§ TASK STATEMENT: Copy out exactly, and only, the lines from the one containing "You are a computer-use" through the end of the entries. No pictures.

==== EXTRACTED ENTRIES

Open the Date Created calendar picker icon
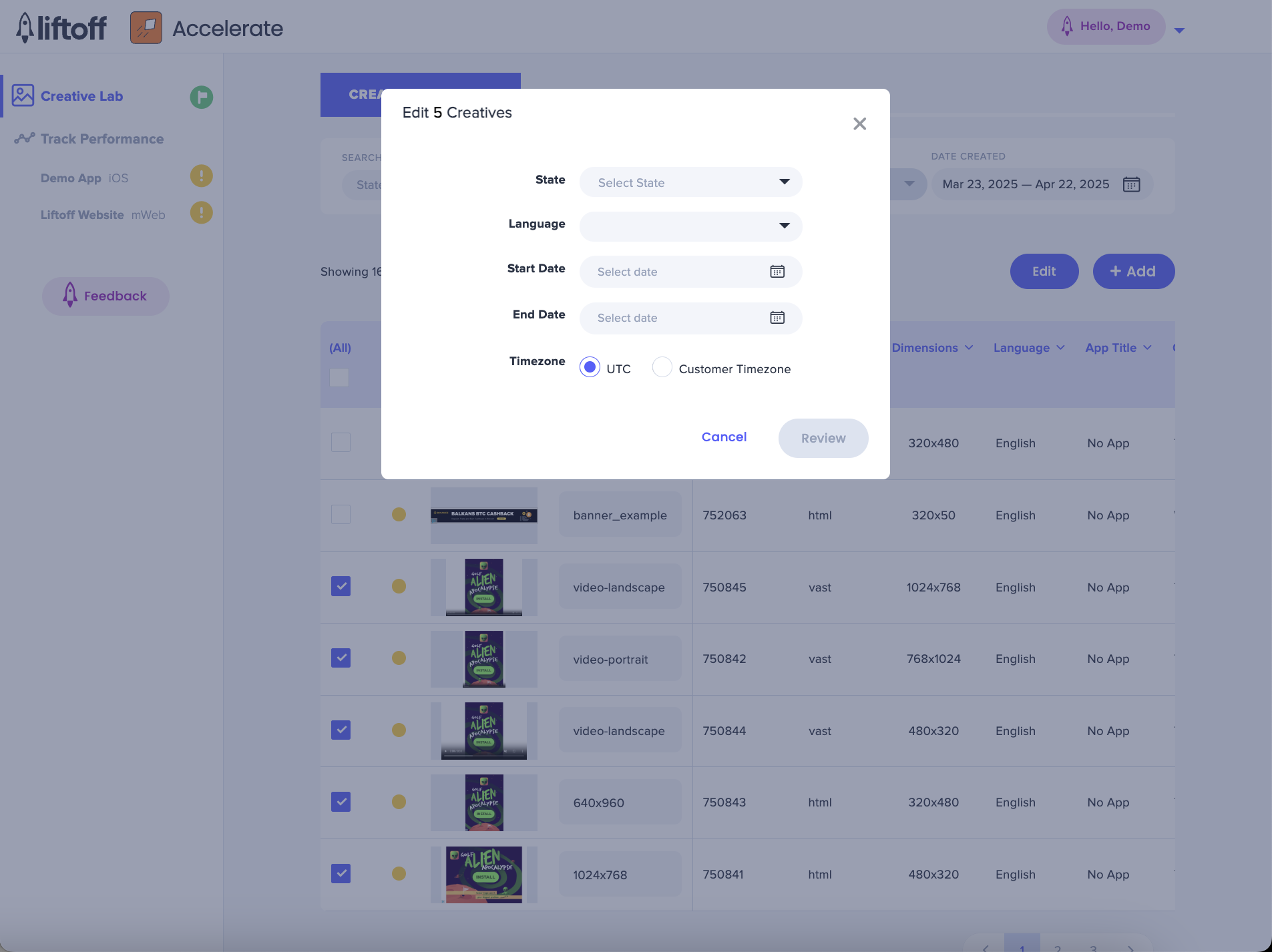Viewport: 1272px width, 952px height. tap(1131, 184)

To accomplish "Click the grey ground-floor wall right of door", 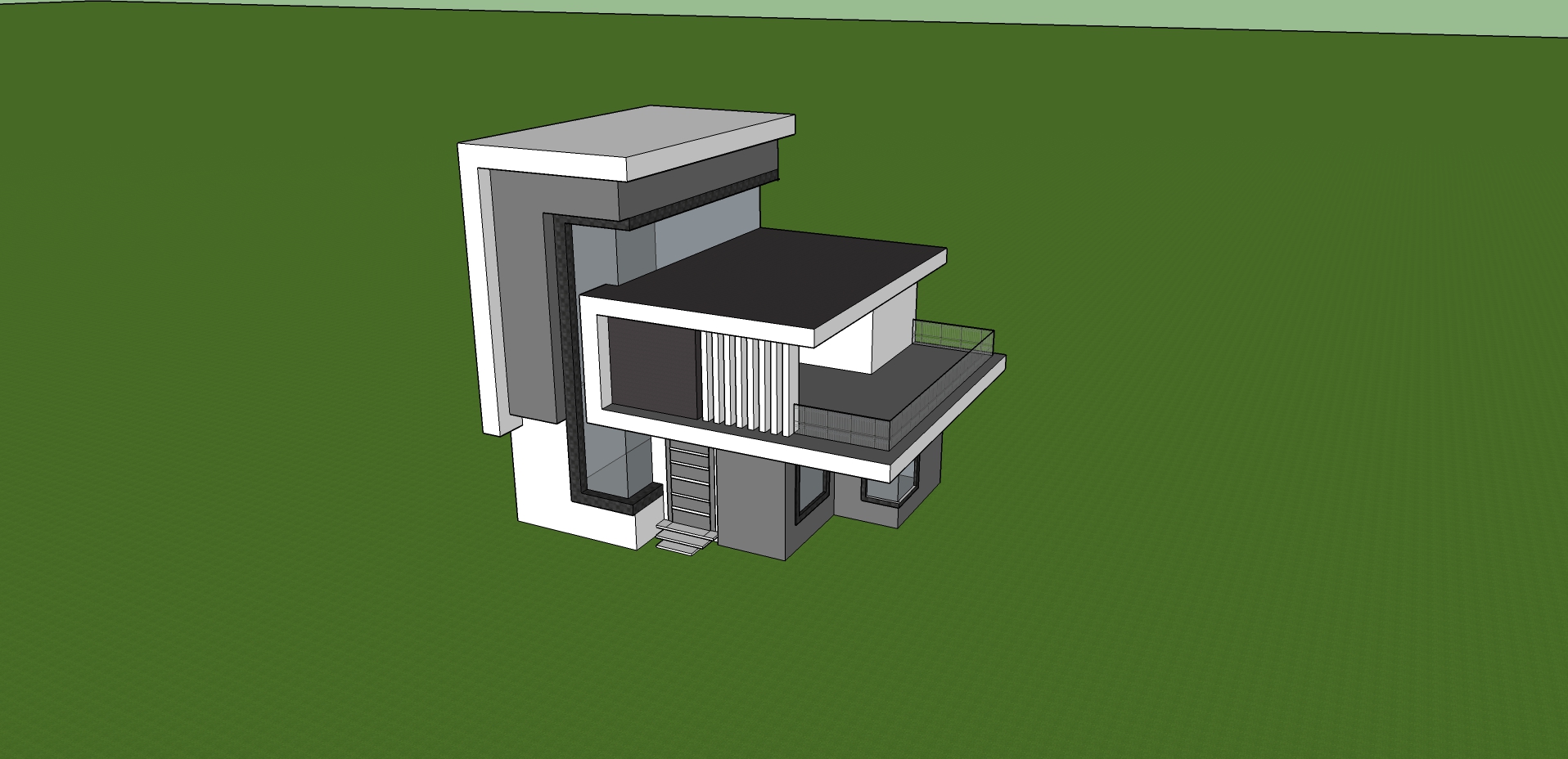I will tap(753, 507).
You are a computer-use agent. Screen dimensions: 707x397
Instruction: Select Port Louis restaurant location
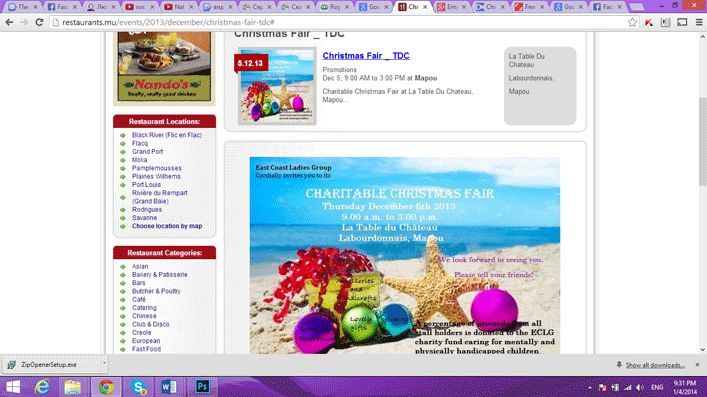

========

§ WRITTEN RESPONSE:
You are a computer-use agent. Screen dimensions: 707x397
Instruction: Select Port Louis restaurant location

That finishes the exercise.